» **练习目标**: 把下面所有记录一字不差地照录一遍，不作任何改动。

» **查找文字与元素的记录**:
--------

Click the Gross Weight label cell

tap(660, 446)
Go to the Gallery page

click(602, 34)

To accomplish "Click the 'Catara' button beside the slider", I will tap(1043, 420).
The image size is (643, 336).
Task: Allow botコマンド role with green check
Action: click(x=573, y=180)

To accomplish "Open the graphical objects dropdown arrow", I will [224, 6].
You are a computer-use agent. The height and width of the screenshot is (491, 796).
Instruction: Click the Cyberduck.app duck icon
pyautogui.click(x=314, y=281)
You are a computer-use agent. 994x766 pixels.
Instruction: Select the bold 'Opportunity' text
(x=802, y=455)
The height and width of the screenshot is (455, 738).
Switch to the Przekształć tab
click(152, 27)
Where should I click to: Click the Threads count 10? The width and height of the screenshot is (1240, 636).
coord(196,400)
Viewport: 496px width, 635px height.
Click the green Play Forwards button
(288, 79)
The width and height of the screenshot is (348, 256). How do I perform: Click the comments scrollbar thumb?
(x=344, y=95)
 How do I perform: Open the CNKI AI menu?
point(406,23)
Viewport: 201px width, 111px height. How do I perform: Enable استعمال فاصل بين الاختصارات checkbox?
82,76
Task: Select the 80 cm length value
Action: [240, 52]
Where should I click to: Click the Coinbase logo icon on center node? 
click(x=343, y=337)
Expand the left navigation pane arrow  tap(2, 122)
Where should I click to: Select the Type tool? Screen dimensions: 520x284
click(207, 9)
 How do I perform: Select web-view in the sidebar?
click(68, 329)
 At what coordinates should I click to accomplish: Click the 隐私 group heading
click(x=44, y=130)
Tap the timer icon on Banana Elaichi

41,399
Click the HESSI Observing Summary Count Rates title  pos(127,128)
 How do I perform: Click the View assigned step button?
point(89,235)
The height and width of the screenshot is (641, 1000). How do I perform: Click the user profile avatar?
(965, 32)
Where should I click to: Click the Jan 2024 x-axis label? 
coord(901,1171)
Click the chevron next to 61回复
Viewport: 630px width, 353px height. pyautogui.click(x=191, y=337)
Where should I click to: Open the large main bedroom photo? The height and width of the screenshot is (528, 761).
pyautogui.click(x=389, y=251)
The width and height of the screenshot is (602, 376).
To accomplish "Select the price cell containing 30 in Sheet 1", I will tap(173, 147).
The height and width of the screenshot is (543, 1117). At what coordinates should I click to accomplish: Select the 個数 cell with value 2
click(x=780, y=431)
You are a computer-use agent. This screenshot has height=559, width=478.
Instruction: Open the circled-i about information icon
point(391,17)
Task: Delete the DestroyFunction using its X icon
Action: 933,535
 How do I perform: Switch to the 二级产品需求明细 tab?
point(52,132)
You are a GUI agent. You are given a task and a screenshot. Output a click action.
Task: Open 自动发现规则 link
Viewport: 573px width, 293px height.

--------

» **参考答案**:
Click the Gross Weight label cell

tap(660, 446)
Go to the Gallery page

click(602, 34)

To accomplish "Click the 'Catara' button beside the slider", I will tap(1043, 420).
The image size is (643, 336).
Task: Allow botコマンド role with green check
Action: click(x=573, y=180)

To accomplish "Open the graphical objects dropdown arrow", I will [224, 6].
You are a computer-use agent. The height and width of the screenshot is (491, 796).
Instruction: Click the Cyberduck.app duck icon
pyautogui.click(x=314, y=281)
You are a computer-use agent. 994x766 pixels.
Instruction: Select the bold 'Opportunity' text
(x=802, y=455)
The height and width of the screenshot is (455, 738).
Switch to the Przekształć tab
click(152, 27)
Where should I click to: Click the Threads count 10? The width and height of the screenshot is (1240, 636).
coord(196,400)
Viewport: 496px width, 635px height.
Click the green Play Forwards button
(288, 79)
The width and height of the screenshot is (348, 256). How do I perform: Click the comments scrollbar thumb?
(x=344, y=95)
 How do I perform: Open the CNKI AI menu?
point(406,23)
Viewport: 201px width, 111px height. How do I perform: Enable استعمال فاصل بين الاختصارات checkbox?
82,76
Task: Select the 80 cm length value
Action: [240, 52]
Where should I click to: Click the Coinbase logo icon on center node? 
click(x=343, y=337)
Expand the left navigation pane arrow  tap(2, 122)
Where should I click to: Select the Type tool? Screen dimensions: 520x284
click(207, 9)
 How do I perform: Select web-view in the sidebar?
click(68, 329)
 At what coordinates should I click to accomplish: Click the 隐私 group heading
click(x=44, y=130)
Tap the timer icon on Banana Elaichi

41,399
Click the HESSI Observing Summary Count Rates title  pos(127,128)
 How do I perform: Click the View assigned step button?
point(89,235)
The height and width of the screenshot is (641, 1000). How do I perform: Click the user profile avatar?
(965, 32)
Where should I click to: Click the Jan 2024 x-axis label? 
coord(901,1171)
Click the chevron next to 61回复
Viewport: 630px width, 353px height. pyautogui.click(x=191, y=337)
Where should I click to: Open the large main bedroom photo? The height and width of the screenshot is (528, 761).
pyautogui.click(x=389, y=251)
The width and height of the screenshot is (602, 376).
To accomplish "Select the price cell containing 30 in Sheet 1", I will tap(173, 147).
The height and width of the screenshot is (543, 1117). At what coordinates should I click to accomplish: Select the 個数 cell with value 2
click(x=780, y=431)
You are a computer-use agent. This screenshot has height=559, width=478.
Instruction: Open the circled-i about information icon
point(391,17)
Task: Delete the DestroyFunction using its X icon
Action: 933,535
 How do I perform: Switch to the 二级产品需求明细 tab?
point(52,132)
You are a GUI agent. You are given a task and a screenshot. Output a click action.
Task: Open 自动发现规则 link
Viewport: 573px width, 293px height.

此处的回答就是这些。